It is easy to be fashionably pessimistic about climate change. Many people say they think it is already too late to avoid catastrophe, let alone to meet the relatively ambitious goals enshrined in the Paris Agreement. If it's too late to avoid the apocalypse, why even bother trying?
But that is not what the science says. The latest papers published by climate scientists on the matter show clearly that the world can still meet the Paris goal of a rise in global temperatures of 1.5 degrees Celsius that vulnerable developing countries like Bangladesh have said is essential for their survival.
Our lifeline, ironically enough, has been Covid-19. The data show that emissions globally fell by seven percent between 2019 and 2020 due to the pandemic. If sustained, this rate of emissions drop is sufficient for the world to achieve net-zero emissions globally by the year 2040, as required for a 50:50 chance of staying below 1.5 degrees Celsius.
That is not to say that we should be looking to maintain lockdowns and economic depression for another two decades. What it means is that post-Covid economic recovery efforts need to be strongly focused on ensuring a rapid transition to zero-carbon technologies.
In a paper published in the journal "Communications Earth and Environment", the scientists mainly focused on updating the remaining carbon budget estimates for the 1.5 degree Celsius Paris goal, updating previous estimates that the Intergovernmental Panel on Climate Change had issued back in 2018.
They estimate a remaining carbon budget of 440 billion tonnes of CO2 for an even 50:50 chance of staying below 1.5 degrees, although for a two-thirds chance of this outcome, the budget would be as little as 230 billion tonnes. In fact, there is a one in six chance that the budget for 1.5C has already been exceeded, meaning the world would miss the crucial Paris goal even if all emissions stopped overnight.
And there is more bad news—according to the lead author Professor Damon Matthews of Concordia University, Canada, at current emissions rates, there are only 11 years and nine months remaining on the "climate clock" before all of the budget for a 1.5 degrees outcome is used up.
This is partly a matter of perspective. The glass is more than half full, and not yet half empty, although time is rapidly running out. We can still focus on the future and achieve a result that protects our precious planet and safeguards the interests of the most vulnerable countries like Bangladesh.
In fact, it is notable that Bangladesh has assumed leadership in the climate change arena with Prime Minister Sheikh Hasina's chairmanship role of the Climate Vulnerable Forum (CVF), a coalition of 48 of the most vulnerable developing countries.
Determined not to face the future simply as victims, many of these countries are beginning work on Climate Prosperity Plans, which lay out the investment frameworks needed to achieve rapid economic growth and middle-income status, at the same time as reducing CO2 emissions to zero.
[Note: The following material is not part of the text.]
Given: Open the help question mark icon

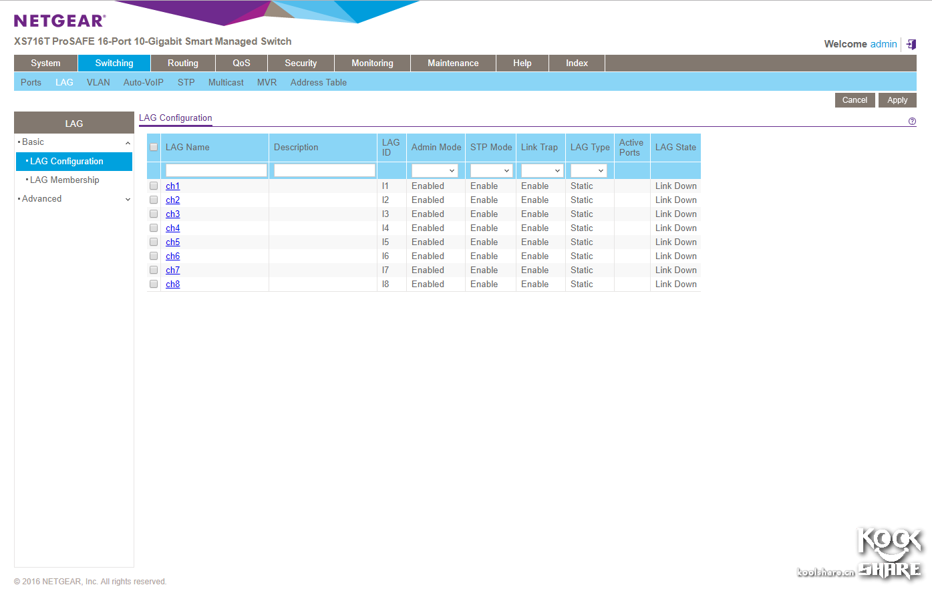Looking at the screenshot, I should coord(912,122).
Bangladesh's plan—named the Mujib Climate Prosperity Plan in honour of the Father of the Nation Bangabandhu Sheikh Mujibur Rahman—is already well advanced, and initial conclusions are expected to be set out in a couple of months. With Bangladesh graduating from LDC status and being one of the most important emerging markets, the multi-billion dollar investment opportunities will make clear how the climate agenda is a roadmap to growth and prosperity.
But Bangladesh and even all the CVF nations together, cannot solve the climate problem alone. The big emitters, in particular China, Europe, the United States and Japan, have at long last presented zero carbon dates and targets. South Africa, South Korea and Canada have also recently announced net zero targets. In total, 127 countries responsible for around 63 percent of emissions are considering or have adopted net zero targets, according to the Climate Action Tracker.
As Professor Matthews says: "The momentum is shifting in the right direction, but it is still not happening fast enough". According to the Climate Action Tracker, even the most optimistic current targets still lead to a global warming outcome that exceeds two degrees.
The CVF reports that only 40 percent of countries responded to the key UN climate goal to update their Paris Agreement pledges by the deadline of midnight on 31 December, 2020.
As the Bangladesh minister of Environment, Forest and Climate Change, Md Shahab Uddin, said: "Boldest efforts are needed from all nations to keep within reach the 1.5 degrees Celsius goal of the Paris Agreement on which our survival truly depends. After the "midnight hour", despite some progress, we remain under extreme threat as more countries than not failed to deliver in time on the promises made at Paris five years ago."
Bangladesh, along with the Maldives and many other CVF nations, were among the group who updated their Nationally Determined Contributions (NDC) under the Paris Agreement. It is clear that the most vulnerable countries are assuming the mantle of leadership—now, the big emitters also need to step up and seize the opportunity to keep the global temperature rise below 1.5 degrees Celsius.
Arif Hussein is the CEO and Executive Director of Farming Future Bangladesh and a Visiting Fellow and Visiting Scientist at Cornell University, USA.